··· MATERIALS PROVIDED
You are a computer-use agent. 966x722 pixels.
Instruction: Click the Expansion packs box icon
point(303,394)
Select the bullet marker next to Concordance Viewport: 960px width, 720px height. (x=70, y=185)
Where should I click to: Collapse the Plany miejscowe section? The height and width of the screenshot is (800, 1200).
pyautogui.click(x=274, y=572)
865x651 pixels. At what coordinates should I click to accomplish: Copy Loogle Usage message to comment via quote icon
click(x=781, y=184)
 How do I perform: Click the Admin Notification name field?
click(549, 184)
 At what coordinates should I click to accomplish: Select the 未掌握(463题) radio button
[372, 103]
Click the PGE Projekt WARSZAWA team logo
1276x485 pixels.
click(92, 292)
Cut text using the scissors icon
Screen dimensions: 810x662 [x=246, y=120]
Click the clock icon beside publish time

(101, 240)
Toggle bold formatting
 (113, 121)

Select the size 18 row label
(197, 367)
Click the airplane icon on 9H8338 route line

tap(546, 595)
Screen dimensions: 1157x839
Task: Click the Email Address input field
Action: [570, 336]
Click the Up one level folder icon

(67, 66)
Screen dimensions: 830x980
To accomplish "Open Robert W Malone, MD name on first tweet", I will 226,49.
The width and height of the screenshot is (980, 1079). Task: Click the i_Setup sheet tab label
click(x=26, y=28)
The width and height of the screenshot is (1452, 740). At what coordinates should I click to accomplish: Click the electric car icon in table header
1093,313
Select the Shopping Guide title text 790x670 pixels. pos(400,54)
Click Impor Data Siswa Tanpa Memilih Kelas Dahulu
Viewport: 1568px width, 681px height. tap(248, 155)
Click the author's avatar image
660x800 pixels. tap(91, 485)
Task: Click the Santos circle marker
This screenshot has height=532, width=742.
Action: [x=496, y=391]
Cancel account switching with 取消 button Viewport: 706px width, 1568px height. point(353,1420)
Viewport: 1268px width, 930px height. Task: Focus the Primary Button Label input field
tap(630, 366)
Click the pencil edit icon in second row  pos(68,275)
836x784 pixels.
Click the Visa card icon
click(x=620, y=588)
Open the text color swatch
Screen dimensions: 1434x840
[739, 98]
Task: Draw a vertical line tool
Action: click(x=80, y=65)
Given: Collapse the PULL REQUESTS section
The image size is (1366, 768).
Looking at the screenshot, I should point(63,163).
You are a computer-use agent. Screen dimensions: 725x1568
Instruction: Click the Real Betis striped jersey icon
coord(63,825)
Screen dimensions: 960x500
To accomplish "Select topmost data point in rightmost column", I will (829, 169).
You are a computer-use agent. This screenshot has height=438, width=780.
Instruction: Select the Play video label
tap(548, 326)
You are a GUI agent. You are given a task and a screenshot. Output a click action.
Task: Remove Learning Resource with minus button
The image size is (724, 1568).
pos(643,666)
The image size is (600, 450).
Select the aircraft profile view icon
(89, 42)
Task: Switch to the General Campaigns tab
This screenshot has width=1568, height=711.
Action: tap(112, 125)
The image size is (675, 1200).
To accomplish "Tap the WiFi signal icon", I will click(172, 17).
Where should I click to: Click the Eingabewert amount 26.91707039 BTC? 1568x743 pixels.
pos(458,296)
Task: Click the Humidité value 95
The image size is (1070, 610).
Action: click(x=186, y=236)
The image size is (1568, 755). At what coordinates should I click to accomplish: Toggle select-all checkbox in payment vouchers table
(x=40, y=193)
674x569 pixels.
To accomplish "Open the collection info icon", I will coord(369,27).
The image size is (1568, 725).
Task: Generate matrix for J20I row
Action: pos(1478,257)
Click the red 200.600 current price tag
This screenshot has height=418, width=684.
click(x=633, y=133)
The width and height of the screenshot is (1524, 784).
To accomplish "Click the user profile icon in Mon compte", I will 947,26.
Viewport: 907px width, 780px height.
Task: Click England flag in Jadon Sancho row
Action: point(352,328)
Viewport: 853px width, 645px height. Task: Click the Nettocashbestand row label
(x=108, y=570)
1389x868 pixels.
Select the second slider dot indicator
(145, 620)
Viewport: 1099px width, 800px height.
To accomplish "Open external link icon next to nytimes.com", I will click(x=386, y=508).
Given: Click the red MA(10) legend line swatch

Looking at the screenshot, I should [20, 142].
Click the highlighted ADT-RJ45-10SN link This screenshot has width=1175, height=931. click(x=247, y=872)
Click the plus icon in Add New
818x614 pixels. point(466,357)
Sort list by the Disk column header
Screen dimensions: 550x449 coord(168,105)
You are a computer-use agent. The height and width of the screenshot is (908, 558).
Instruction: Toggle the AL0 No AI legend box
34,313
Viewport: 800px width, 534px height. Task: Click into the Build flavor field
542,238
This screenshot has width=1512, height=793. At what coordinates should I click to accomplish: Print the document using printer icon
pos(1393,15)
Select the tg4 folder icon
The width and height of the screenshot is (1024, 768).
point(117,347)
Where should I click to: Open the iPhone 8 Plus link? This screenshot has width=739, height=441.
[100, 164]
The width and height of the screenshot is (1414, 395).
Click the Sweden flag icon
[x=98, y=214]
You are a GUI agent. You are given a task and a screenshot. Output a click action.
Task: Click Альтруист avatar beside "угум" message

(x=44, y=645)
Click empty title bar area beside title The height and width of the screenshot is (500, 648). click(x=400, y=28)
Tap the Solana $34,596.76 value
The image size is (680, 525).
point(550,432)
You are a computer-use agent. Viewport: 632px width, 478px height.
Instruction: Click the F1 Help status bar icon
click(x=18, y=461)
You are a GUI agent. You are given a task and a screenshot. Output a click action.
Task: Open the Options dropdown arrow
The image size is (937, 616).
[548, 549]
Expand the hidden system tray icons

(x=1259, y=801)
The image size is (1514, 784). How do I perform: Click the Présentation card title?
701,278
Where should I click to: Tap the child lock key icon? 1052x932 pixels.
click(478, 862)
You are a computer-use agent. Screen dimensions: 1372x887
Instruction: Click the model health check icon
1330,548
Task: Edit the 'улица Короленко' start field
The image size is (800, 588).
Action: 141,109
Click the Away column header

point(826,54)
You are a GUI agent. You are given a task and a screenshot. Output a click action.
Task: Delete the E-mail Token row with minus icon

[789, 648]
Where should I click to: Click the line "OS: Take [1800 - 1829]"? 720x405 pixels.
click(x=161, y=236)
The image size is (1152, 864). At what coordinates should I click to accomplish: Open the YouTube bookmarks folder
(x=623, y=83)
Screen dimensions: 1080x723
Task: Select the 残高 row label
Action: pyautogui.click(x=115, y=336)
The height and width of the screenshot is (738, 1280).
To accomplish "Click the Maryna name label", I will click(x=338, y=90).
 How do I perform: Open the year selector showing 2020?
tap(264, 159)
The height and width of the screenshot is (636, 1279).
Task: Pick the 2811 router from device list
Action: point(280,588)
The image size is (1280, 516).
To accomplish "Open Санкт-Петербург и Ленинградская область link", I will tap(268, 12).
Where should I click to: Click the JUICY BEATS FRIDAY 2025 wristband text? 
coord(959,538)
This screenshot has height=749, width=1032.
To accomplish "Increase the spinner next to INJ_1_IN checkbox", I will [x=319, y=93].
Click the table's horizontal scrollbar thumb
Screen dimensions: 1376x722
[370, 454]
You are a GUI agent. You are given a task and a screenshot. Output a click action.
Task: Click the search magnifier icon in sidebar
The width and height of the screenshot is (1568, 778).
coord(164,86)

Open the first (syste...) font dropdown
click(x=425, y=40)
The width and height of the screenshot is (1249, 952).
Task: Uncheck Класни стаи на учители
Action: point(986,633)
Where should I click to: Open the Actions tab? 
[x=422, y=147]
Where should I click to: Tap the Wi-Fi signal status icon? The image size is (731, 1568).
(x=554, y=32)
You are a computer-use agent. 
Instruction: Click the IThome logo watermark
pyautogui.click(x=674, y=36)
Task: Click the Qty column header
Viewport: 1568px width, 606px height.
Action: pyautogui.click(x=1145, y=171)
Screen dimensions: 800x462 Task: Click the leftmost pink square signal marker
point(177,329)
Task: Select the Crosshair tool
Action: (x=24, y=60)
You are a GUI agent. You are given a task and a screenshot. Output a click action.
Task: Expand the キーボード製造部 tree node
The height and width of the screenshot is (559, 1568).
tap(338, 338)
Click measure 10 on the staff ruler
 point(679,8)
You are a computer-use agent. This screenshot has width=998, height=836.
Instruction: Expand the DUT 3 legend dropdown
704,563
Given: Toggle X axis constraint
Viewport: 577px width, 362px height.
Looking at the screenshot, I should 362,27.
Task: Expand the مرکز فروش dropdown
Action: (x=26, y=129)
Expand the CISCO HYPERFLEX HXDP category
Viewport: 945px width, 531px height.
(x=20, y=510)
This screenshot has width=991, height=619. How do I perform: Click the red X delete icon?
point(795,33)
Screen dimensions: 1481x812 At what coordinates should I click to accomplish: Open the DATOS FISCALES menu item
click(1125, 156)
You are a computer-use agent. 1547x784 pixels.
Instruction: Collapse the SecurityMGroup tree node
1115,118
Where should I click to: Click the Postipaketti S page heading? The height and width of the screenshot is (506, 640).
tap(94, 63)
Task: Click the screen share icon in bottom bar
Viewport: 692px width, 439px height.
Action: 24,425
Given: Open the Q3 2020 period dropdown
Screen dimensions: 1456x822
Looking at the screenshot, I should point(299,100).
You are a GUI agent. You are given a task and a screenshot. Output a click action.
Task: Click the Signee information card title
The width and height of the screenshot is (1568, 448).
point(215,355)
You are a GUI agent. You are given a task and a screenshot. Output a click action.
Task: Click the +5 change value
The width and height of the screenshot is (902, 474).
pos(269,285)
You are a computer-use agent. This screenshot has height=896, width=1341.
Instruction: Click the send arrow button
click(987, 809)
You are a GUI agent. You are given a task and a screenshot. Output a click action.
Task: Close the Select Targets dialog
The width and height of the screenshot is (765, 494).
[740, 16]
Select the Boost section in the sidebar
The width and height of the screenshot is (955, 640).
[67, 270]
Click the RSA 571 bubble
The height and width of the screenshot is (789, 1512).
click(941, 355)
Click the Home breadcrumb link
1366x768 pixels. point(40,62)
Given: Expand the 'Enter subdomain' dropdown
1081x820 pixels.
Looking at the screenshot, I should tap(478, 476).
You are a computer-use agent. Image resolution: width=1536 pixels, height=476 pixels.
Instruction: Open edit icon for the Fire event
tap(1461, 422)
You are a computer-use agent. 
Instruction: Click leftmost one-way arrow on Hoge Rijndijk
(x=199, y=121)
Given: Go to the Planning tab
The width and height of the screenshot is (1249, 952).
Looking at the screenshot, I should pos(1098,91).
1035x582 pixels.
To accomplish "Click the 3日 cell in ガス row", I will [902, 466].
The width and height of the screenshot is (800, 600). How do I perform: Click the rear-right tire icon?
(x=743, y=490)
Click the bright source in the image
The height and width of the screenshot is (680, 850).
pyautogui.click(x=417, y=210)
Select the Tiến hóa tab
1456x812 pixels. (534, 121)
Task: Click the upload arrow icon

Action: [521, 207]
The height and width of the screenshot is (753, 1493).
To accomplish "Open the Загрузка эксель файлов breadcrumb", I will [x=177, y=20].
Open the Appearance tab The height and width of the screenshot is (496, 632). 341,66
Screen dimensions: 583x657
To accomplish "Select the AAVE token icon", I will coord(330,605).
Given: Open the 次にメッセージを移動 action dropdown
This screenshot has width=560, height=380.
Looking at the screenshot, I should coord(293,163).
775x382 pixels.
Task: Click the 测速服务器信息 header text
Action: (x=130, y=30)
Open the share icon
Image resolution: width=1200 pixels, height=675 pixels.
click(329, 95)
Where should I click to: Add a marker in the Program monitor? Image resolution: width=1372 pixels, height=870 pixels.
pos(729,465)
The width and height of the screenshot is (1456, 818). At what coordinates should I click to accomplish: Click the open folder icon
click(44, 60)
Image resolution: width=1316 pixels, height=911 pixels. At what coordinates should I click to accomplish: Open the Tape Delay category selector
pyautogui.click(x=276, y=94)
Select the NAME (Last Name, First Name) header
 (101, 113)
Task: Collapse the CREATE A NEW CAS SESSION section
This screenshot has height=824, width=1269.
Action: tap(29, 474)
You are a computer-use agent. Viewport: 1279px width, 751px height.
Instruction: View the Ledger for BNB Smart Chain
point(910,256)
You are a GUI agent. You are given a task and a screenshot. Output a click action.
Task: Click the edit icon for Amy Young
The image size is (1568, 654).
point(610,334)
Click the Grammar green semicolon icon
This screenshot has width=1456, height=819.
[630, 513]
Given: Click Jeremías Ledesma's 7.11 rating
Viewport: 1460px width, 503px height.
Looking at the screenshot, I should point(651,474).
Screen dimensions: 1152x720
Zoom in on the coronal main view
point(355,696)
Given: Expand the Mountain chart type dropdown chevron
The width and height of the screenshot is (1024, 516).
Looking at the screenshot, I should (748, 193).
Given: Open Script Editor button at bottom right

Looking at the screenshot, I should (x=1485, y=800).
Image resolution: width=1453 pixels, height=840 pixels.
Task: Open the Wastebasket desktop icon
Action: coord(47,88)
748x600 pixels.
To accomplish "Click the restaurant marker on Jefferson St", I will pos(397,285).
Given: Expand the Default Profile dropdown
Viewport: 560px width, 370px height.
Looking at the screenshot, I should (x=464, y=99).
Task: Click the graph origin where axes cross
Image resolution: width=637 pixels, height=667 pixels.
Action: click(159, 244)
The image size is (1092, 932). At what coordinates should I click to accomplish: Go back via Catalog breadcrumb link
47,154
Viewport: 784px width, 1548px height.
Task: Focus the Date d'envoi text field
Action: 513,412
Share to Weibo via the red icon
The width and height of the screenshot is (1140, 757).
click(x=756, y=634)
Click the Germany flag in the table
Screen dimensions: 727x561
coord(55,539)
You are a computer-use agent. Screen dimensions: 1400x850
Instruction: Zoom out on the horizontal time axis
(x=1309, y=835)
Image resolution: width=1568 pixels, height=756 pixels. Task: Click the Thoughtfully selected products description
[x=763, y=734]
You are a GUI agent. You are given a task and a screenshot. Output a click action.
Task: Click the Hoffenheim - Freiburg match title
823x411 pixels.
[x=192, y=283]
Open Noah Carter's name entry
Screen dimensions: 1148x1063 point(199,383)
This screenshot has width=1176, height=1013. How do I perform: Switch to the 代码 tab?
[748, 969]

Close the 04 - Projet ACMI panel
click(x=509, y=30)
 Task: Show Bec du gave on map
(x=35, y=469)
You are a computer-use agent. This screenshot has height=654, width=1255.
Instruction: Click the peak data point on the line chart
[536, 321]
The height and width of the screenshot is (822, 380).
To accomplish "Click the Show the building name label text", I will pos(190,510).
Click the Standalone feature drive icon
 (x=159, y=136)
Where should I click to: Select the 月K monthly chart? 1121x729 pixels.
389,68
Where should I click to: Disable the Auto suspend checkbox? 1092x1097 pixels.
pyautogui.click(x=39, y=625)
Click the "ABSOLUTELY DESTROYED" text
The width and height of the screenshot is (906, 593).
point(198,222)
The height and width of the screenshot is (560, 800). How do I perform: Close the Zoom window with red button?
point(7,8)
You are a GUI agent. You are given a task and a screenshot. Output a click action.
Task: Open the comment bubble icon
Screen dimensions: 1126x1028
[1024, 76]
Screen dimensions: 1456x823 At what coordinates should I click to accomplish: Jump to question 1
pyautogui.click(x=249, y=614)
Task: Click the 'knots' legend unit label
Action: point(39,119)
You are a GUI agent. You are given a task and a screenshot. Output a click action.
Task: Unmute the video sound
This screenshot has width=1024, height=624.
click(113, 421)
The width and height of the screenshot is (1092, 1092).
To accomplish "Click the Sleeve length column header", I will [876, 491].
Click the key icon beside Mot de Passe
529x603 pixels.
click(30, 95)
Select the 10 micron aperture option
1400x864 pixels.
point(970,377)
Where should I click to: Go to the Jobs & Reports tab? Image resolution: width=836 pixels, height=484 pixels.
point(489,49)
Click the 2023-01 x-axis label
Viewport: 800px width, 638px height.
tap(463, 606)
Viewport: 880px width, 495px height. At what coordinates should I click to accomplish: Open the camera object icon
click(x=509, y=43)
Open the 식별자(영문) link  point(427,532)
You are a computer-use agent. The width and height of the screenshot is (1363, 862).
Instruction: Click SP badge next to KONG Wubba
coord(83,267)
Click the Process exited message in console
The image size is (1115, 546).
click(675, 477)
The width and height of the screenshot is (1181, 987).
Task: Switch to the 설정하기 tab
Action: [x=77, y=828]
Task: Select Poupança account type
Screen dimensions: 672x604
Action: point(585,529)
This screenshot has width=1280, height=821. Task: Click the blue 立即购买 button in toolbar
······
__INSTRUCTIONS FOR THE TASK__: Scan the records above for lines with the word "bubble". Then report how many there are, as a bare number.

__ANSWER SPACE__: 2